By Luis Garcia Hernández

Chapter 1

Origins and Legacy

The Psylli ('Seli') was a native Berber tribe hailing from Ancient Libya that existed between the years 800 BCE - 100 CE. The large majority of the tribe could speak Parseltongue and were widely known to be Parselmouths, though they were simply referred to as 'the Psylli' back then. It is unknown how they obtained this inheritable magical ability.

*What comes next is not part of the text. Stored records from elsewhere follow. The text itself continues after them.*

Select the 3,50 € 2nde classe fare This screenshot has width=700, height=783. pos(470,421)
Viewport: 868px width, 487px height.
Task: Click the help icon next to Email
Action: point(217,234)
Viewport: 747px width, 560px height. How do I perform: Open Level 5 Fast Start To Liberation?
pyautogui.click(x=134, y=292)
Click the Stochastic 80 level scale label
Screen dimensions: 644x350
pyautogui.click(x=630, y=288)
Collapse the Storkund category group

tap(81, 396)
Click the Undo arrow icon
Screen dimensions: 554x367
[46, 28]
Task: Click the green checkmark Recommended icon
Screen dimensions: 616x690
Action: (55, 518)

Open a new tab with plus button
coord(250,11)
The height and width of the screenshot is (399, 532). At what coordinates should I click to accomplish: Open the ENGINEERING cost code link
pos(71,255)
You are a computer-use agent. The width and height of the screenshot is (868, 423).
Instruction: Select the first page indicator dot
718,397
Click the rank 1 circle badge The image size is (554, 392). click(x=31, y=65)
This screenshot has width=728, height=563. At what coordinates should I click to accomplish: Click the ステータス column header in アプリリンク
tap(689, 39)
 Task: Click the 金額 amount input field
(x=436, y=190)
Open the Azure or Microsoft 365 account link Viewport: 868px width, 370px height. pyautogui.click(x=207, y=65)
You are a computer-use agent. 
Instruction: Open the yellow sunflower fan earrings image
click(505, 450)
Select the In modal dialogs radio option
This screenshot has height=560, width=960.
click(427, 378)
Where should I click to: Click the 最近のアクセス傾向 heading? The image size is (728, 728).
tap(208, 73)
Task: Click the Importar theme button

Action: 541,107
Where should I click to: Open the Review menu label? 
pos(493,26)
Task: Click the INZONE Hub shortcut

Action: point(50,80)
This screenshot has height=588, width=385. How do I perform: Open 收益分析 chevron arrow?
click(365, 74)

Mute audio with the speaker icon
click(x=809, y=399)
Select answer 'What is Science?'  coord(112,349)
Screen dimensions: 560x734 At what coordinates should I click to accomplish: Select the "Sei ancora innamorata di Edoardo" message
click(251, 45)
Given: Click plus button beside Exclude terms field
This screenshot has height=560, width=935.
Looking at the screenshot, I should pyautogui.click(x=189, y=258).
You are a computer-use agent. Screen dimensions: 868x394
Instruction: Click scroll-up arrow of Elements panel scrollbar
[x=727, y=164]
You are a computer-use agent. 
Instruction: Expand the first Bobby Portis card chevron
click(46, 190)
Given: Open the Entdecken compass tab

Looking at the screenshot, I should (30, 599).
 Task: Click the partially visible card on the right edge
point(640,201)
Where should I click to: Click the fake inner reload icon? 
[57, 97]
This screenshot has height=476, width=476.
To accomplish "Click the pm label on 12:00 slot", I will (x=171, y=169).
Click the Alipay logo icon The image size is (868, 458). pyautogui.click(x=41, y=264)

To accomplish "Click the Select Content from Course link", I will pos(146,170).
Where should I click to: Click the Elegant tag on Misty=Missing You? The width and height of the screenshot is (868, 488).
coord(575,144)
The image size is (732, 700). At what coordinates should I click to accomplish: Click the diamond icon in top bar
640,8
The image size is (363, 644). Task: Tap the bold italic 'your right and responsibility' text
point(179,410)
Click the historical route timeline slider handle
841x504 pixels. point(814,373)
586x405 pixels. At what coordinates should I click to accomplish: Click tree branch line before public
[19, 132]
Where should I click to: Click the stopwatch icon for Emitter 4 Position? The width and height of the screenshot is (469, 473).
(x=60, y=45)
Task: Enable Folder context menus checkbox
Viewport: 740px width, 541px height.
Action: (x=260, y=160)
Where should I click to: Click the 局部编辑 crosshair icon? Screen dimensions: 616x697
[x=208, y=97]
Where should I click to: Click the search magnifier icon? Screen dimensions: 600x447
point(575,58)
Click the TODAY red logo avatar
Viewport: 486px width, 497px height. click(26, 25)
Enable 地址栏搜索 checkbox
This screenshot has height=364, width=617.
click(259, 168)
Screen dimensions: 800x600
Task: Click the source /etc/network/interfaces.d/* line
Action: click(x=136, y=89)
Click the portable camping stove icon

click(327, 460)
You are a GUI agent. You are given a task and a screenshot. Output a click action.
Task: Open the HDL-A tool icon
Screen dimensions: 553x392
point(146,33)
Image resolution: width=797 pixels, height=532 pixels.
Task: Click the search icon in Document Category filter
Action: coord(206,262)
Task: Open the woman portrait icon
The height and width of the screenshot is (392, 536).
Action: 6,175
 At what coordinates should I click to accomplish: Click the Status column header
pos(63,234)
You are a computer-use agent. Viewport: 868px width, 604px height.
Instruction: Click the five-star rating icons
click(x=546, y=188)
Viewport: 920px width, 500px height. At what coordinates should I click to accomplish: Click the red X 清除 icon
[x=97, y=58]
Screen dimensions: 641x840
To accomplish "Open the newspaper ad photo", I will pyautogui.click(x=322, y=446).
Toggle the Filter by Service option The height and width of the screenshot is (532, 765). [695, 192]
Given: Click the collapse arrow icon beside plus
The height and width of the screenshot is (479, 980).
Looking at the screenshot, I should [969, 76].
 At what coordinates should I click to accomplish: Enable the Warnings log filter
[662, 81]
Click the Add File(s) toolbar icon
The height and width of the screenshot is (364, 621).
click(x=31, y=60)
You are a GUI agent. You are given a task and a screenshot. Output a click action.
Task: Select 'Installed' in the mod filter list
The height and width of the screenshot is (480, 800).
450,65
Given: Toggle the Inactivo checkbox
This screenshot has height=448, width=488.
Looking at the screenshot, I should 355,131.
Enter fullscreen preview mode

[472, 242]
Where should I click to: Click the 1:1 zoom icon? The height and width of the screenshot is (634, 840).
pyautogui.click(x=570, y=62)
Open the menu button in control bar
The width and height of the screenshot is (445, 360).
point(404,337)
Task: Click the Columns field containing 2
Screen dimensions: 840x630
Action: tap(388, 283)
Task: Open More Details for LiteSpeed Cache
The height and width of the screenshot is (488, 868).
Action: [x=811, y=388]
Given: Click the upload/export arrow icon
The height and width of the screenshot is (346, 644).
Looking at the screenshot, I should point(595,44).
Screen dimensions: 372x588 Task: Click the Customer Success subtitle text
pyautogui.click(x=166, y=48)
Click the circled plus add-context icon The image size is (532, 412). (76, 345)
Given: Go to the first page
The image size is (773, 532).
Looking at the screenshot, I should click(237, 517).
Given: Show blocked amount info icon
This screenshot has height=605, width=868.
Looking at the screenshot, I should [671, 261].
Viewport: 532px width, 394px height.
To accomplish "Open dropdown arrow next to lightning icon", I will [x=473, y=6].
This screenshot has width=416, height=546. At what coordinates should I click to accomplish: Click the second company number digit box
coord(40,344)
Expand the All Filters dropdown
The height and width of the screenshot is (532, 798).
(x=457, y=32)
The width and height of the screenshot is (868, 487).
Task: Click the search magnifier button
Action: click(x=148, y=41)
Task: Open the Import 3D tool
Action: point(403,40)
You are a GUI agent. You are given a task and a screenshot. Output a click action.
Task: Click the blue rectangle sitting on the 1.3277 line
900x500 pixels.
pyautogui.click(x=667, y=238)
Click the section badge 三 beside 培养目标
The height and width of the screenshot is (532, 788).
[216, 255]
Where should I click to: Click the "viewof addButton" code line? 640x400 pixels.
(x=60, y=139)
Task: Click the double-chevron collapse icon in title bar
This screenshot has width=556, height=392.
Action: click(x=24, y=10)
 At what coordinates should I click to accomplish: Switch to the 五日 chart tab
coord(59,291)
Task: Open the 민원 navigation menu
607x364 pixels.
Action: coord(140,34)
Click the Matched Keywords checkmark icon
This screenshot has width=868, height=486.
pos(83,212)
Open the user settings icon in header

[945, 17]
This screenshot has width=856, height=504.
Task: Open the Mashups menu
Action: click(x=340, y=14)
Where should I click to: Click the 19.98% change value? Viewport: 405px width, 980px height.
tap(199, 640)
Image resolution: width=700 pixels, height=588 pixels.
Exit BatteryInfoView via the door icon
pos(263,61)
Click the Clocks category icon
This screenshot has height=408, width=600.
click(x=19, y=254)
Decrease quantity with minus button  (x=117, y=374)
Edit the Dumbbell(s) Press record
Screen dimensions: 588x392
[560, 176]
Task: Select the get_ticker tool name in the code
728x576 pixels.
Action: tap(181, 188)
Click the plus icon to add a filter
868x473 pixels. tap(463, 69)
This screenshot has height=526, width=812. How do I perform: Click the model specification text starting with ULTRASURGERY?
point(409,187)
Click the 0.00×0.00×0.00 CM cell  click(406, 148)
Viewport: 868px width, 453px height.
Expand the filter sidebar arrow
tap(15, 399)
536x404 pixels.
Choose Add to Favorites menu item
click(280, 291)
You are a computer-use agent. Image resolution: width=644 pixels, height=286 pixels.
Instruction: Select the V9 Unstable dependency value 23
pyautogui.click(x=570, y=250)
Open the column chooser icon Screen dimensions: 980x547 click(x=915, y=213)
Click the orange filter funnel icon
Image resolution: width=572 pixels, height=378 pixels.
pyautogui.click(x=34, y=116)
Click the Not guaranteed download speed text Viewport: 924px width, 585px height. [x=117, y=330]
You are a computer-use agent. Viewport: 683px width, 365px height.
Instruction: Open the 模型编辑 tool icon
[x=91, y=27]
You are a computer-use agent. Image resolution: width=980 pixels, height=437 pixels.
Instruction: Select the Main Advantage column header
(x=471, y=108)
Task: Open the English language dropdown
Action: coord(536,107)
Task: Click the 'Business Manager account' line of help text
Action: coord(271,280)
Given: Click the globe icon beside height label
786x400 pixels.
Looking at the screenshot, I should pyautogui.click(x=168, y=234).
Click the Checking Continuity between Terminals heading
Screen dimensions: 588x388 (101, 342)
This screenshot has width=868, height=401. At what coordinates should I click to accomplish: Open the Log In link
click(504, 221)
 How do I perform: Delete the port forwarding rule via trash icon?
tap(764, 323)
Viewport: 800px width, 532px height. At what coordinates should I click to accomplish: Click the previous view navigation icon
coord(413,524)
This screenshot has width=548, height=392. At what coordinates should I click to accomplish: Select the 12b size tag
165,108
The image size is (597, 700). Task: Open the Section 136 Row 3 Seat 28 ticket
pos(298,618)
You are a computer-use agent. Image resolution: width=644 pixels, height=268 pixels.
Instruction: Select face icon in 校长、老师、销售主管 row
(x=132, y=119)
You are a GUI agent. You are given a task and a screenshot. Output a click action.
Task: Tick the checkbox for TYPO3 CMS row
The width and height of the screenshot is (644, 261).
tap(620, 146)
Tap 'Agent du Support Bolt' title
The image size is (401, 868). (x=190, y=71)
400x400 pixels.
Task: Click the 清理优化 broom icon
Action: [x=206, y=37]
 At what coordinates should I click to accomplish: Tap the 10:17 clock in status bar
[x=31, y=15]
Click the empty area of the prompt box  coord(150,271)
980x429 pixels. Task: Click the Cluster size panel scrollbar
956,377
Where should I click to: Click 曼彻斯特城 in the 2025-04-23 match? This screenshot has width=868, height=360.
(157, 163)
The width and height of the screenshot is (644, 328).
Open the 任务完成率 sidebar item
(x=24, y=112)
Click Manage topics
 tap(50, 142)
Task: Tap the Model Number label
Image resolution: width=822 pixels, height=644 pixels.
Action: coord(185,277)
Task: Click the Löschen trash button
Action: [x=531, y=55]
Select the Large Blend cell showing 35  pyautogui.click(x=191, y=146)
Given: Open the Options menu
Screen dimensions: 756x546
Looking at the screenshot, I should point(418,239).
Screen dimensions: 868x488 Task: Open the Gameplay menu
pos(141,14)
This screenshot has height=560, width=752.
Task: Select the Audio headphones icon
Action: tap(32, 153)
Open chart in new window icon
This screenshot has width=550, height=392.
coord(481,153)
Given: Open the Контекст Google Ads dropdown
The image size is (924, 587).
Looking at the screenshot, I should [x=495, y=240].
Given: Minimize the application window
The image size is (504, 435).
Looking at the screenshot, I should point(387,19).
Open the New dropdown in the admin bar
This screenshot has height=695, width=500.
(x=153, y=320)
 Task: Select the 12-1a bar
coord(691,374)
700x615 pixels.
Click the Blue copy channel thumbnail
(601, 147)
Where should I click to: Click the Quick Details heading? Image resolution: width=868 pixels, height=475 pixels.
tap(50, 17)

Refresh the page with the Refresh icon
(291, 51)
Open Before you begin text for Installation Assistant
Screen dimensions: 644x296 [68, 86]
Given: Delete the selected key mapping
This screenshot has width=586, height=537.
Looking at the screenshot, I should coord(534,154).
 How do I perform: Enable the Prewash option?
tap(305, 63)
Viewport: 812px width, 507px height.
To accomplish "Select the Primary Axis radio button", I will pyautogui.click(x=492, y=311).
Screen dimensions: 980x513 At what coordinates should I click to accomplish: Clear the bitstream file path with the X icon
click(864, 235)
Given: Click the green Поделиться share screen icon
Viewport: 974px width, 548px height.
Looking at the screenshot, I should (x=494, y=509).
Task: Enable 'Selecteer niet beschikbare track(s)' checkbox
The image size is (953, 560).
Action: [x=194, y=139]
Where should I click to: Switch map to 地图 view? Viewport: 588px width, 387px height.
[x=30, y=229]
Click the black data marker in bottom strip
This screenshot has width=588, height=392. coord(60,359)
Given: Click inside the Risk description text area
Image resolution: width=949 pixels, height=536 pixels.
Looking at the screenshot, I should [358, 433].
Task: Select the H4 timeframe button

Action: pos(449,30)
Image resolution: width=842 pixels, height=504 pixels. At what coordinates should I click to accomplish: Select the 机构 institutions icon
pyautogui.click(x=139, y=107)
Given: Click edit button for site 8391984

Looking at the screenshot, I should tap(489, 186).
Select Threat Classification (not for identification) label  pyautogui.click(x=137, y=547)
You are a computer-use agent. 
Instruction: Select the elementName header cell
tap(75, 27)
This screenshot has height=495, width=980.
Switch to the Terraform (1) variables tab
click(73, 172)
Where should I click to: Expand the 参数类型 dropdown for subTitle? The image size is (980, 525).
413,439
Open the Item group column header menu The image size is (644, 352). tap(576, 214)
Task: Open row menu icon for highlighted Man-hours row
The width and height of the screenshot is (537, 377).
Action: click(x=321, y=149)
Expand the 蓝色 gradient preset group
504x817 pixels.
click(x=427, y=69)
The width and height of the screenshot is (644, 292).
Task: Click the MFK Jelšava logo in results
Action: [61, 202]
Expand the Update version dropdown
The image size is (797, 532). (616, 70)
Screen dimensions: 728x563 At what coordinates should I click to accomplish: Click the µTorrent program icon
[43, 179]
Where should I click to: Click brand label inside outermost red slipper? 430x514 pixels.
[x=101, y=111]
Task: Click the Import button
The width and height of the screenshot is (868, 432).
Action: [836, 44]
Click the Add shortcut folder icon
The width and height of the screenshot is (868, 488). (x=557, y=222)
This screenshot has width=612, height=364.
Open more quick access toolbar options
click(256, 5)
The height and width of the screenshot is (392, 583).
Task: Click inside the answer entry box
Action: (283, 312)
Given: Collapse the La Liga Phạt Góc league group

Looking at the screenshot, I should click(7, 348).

During the height of their rise in population, the Psylli are known to have experienced a nomadic intrigue, which led to the main tribe body sometimes spending as many as three generations away from their home region of Libya.

Thus, throughout their travels, many originally from the Psylli tribe decided to break off from the main travelling body and settle down in specific or remote locations. Most of these locations can be considered part of the Mediterranian Basin.

The Psylli tribe are known to have originally settled along the shores of the Nile river, the plains of the Greater Iberian Peninsula, the southern regions of Roman Italy. A large majority of the Greek land, and small burrows into Asia Minor.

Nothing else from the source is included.